For Donna, who is 47 and has been incarcerated for more than half her life, being accepted into the ICAN program is a long-held dream realized. She has worked for and obtained just about every academic degree available to inmates, including veterinary assistant.
Donna was in a wheelchair the most recent morning I visited. A serious diabetic, she also receives dialysis three times a week. But when she rolled out of the search area with Dino in tow, she was ebullient. She had just learned that she had passed her probationary period and soon would be getting a dog of her own to train.
Dino has another handler, who’d generously loaned him to Donna for my visit. But, as if they’d been pals since his birth, Dino responded to Donna’s commands to perform several actions, including “cross,” which is a down-stay in which the dog lies on his tummy and crosses his front paws. Each time he obeyed, Dino was rewarded with a little pellet of food from a pouch Donna kept on our visitor’s table.
When a toddler visiting his inmate mother became adventurous and took a stroll around the visitors room, he warily approached the big lab. “Dino, down,” Donna said, and the dog stretched on the floor. “Now, he’s more your size,” she told the little boy.
Irvin, ICAN’s founder and executive director, has seen nearly 74 dogs’ worth of positive effect on inmate handlers and ICAN clients since the program began. Preference is given to children and adolescent clients, but ICAN dogs have gone to disabled veterans and adults with disabilities. A couple of dogs currently are in the chute for special training in detecting big spikes and dips in the blood sugar of diabetics. (Their keen sense of smell tips them off.)
Training an assistance dog from puppyhood takes two years and costs about $17,000. Clients pay $950 for their lifelong companion, and can bank the money in an account with ICAN as they wait for their dog to complete all studies. The program is funded by private donations and grants and depends almost entirely on volunteers. (Visit icandog.org or phone (317) 250-6450 to request information.)

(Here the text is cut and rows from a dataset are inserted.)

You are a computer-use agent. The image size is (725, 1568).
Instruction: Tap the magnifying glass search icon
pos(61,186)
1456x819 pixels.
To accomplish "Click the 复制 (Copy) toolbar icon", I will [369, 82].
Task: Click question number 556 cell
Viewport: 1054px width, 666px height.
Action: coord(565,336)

Obviously, ICAN clients benefit the most from the program, whether a dog is in a private home or a hospital or therapy facility. But, as Irvin and IDOC staff have seen, the effect on inmates, female and male, is profound. The ICAN website explains:
“Handlers develop responsibility and accountability, compassion, team work, pride in their achievements, self-esteem, unconditional love, discipline and use of logic over emotion to achieve goals.” Prisoner handlers also develop marketable skills that can help them find employment when they are released.

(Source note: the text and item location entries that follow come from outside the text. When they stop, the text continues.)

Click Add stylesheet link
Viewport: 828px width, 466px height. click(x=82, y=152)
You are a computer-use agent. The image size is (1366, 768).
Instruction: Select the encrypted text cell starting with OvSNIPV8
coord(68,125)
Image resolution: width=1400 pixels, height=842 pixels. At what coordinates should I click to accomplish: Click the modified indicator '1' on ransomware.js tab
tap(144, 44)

Equally as important, the inmates get the incalculable benefit of knowing they’re doing something that reaffirms their humanity and helps to remind them that — like each of us — they are more than their worst mistakes.

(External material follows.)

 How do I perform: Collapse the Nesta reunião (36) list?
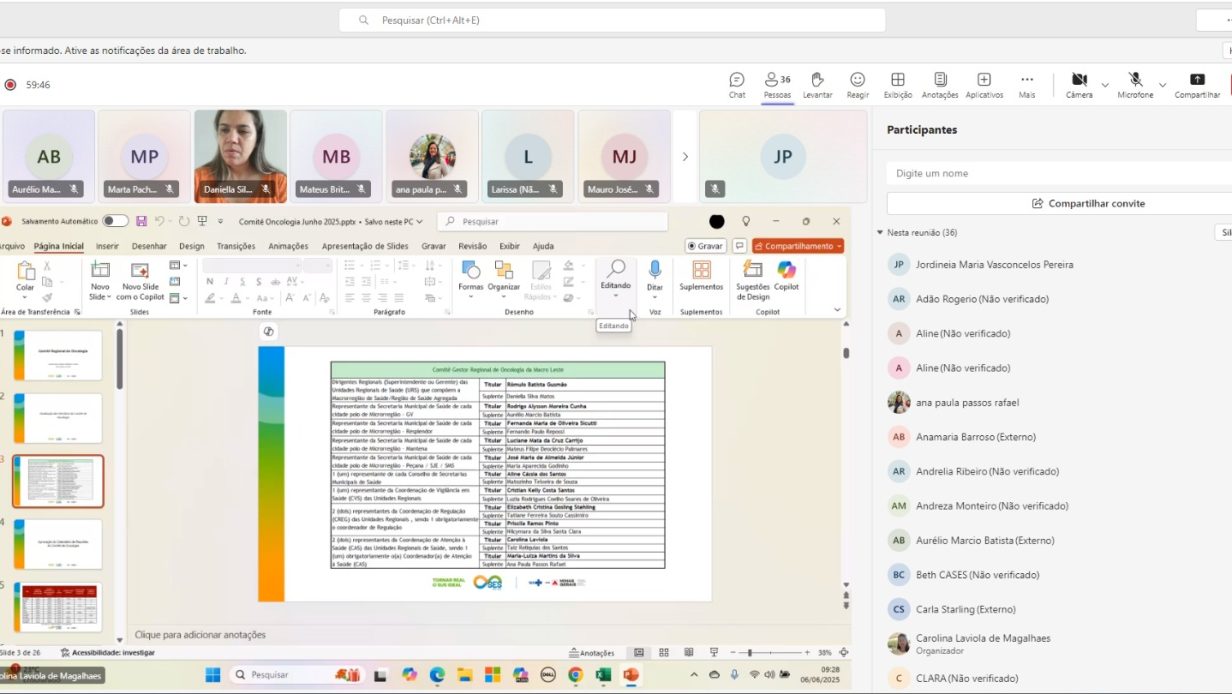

Irvin said the most difficult part of running the ICAN program is breaking through many people’s automatic condemnation of all prisoners. A story about ICAN earlier this year in an Indiana newspaper, she said, drew scores of ugly, hate-filled messages in the online readers’ comment section.
“Raising awareness is the hardest part, getting people to truly understand that it’s a good thing to do this program in prison,” Irvin said. “If you throw these people [the offenders] away, you’re not doing the communities they will go back to — or our society, in general — a favor.”
That’s something the dogs, of course, already know.